(Data supplied Opens)
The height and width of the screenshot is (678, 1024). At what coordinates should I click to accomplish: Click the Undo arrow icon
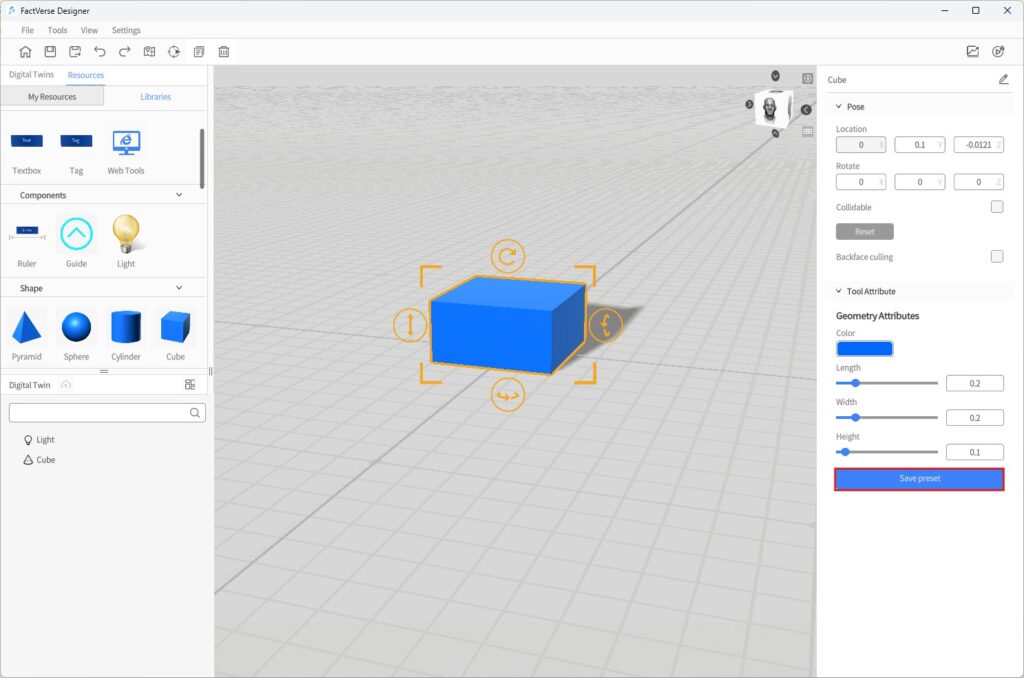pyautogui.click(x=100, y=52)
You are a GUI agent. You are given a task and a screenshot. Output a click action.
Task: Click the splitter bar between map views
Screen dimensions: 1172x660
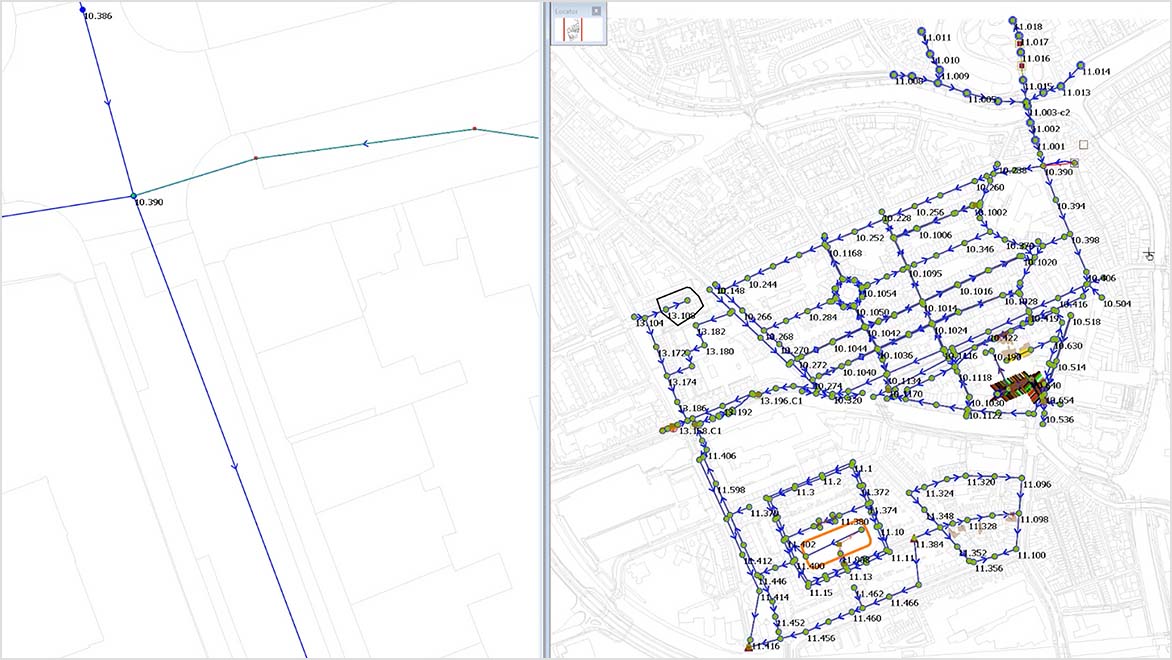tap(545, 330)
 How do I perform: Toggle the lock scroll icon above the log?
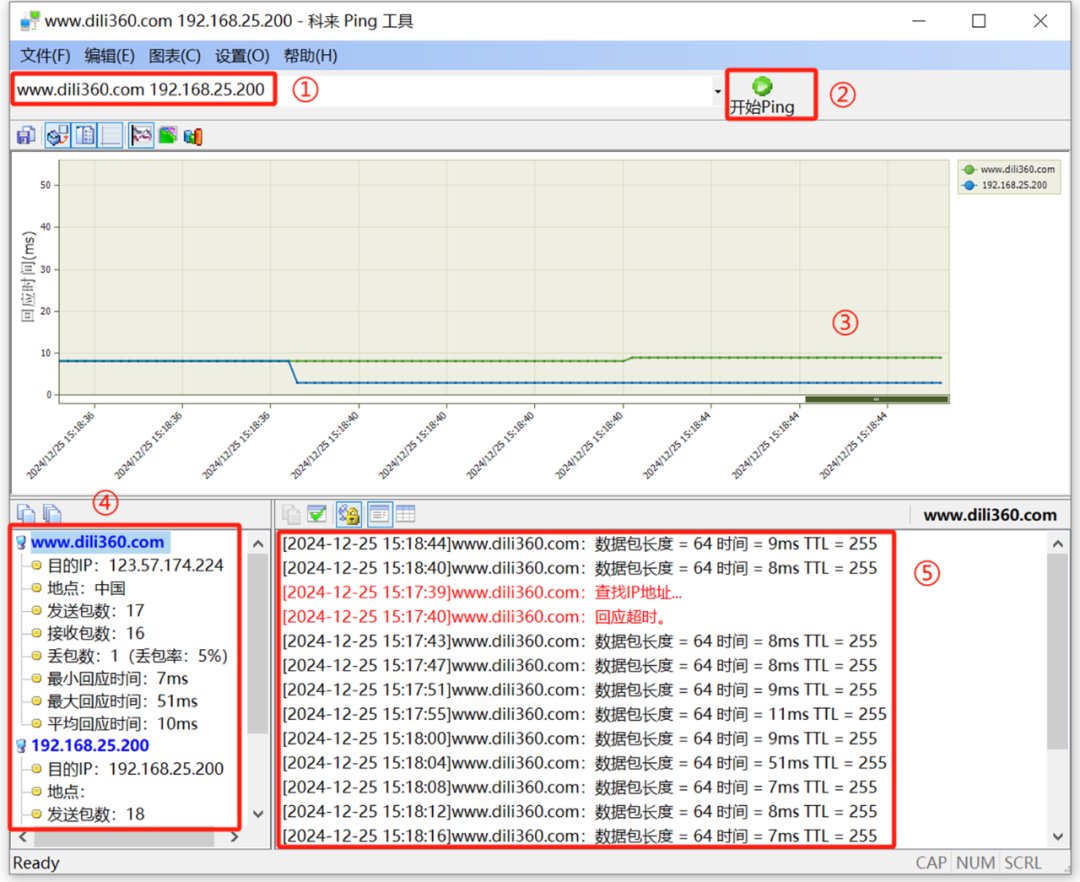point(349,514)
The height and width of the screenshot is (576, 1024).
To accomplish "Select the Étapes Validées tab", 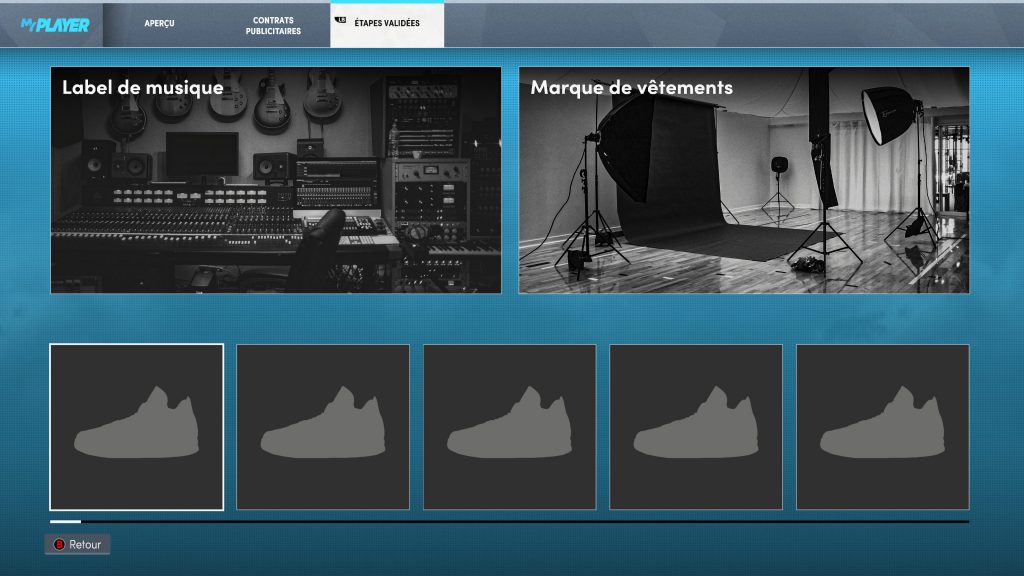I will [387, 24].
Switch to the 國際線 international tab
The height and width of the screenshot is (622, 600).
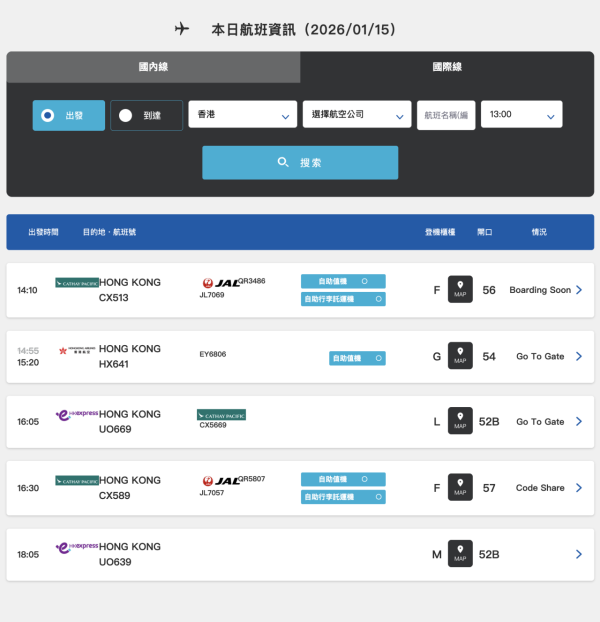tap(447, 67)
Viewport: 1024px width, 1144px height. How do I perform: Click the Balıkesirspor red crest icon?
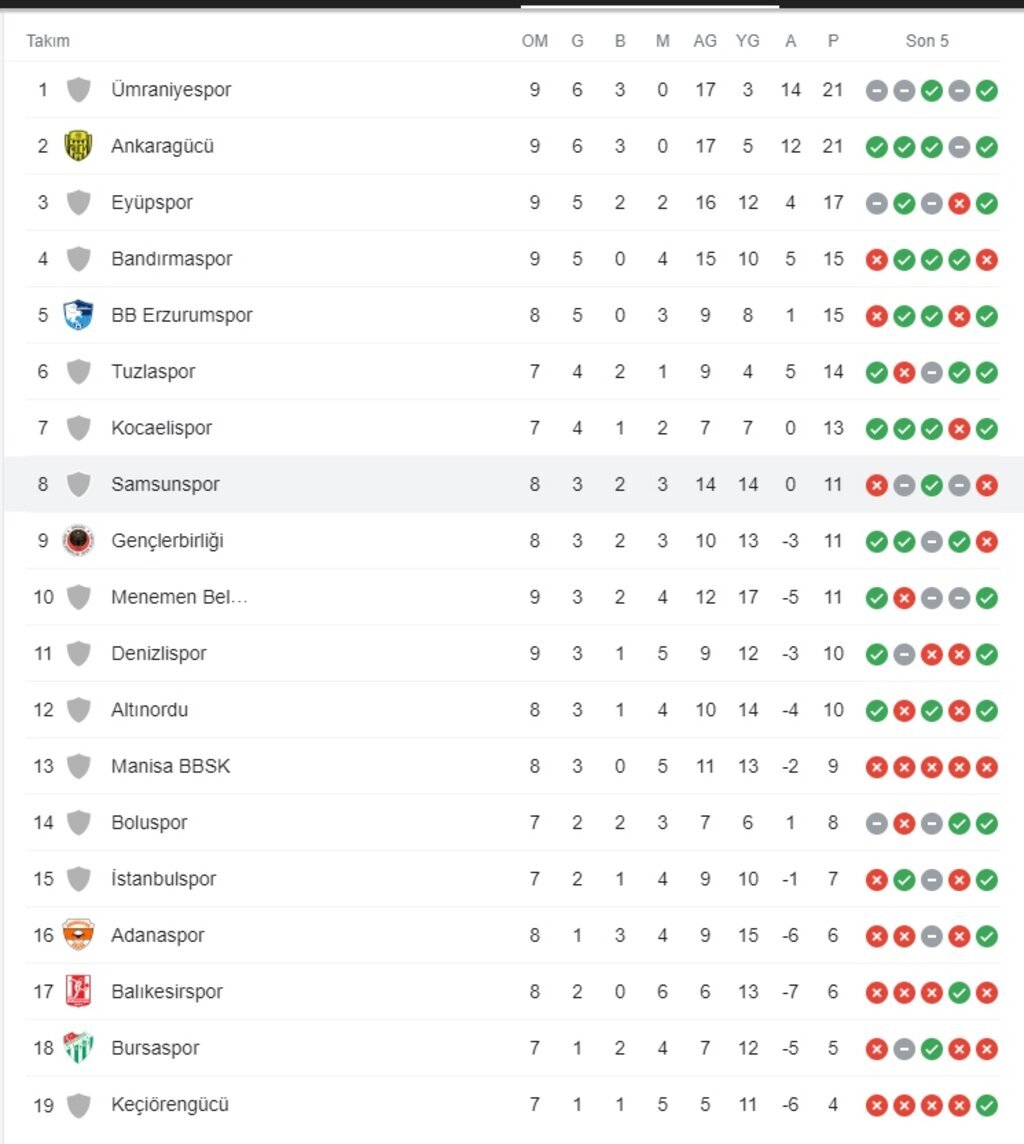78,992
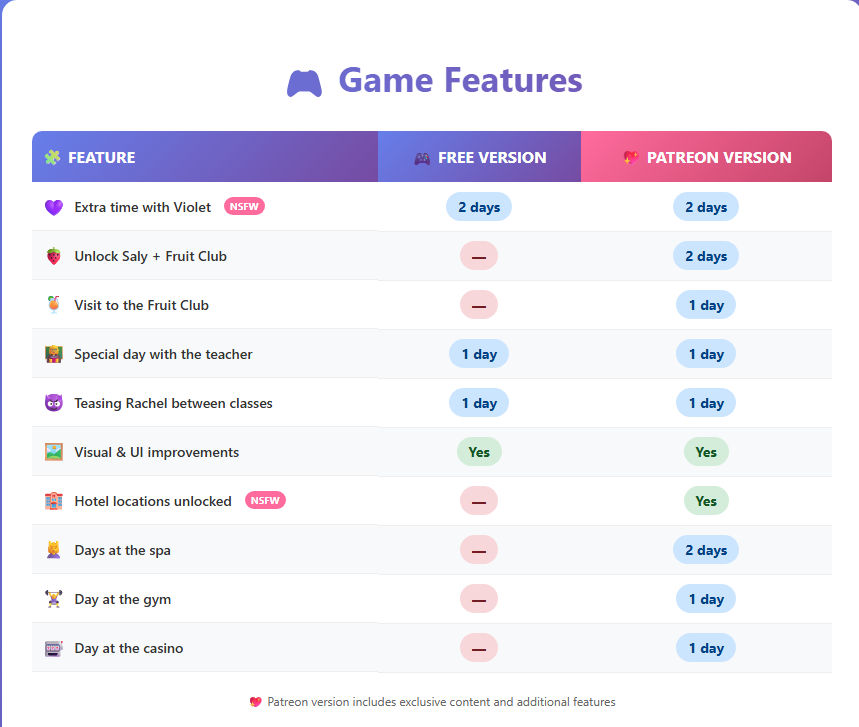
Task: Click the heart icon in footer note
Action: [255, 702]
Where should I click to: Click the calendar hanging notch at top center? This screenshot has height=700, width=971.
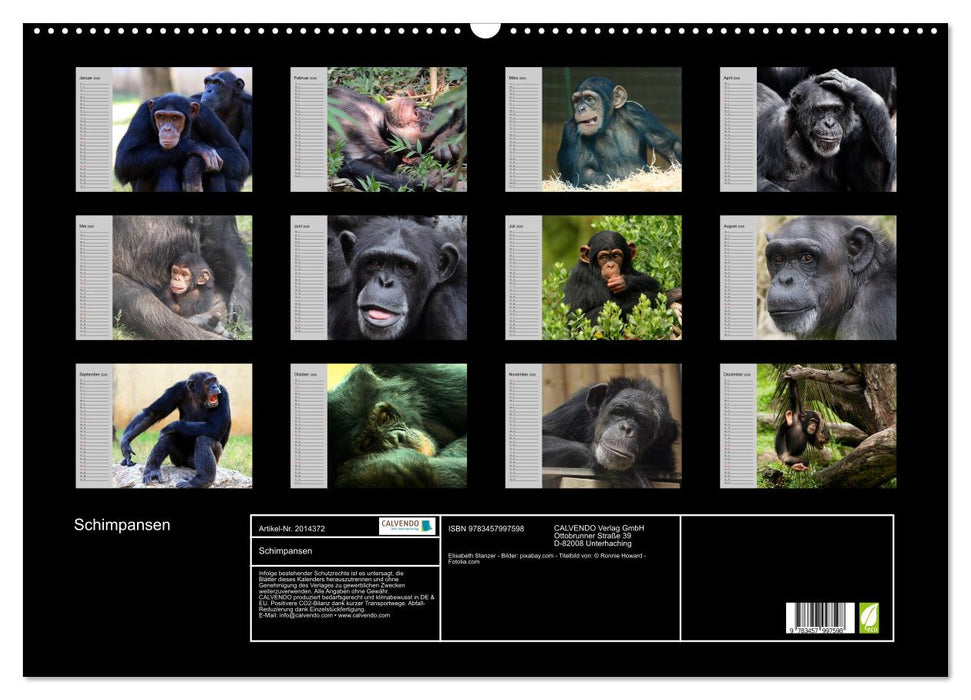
(Data supplied Closes)
Exercise objective:
Only the lines from the line with "Viewport: 1024px width, 1144px" through the closing line of the data, both included, should be set down, exactly as written and without pictures.

Exercise output:
Viewport: 1024px width, 1144px height. How do I perform: Click the Balıkesirspor red crest icon?
78,992
Task: Click the heart icon in footer note
Action: [255, 702]
Where should I click to: Click the calendar hanging notch at top center? This screenshot has height=700, width=971.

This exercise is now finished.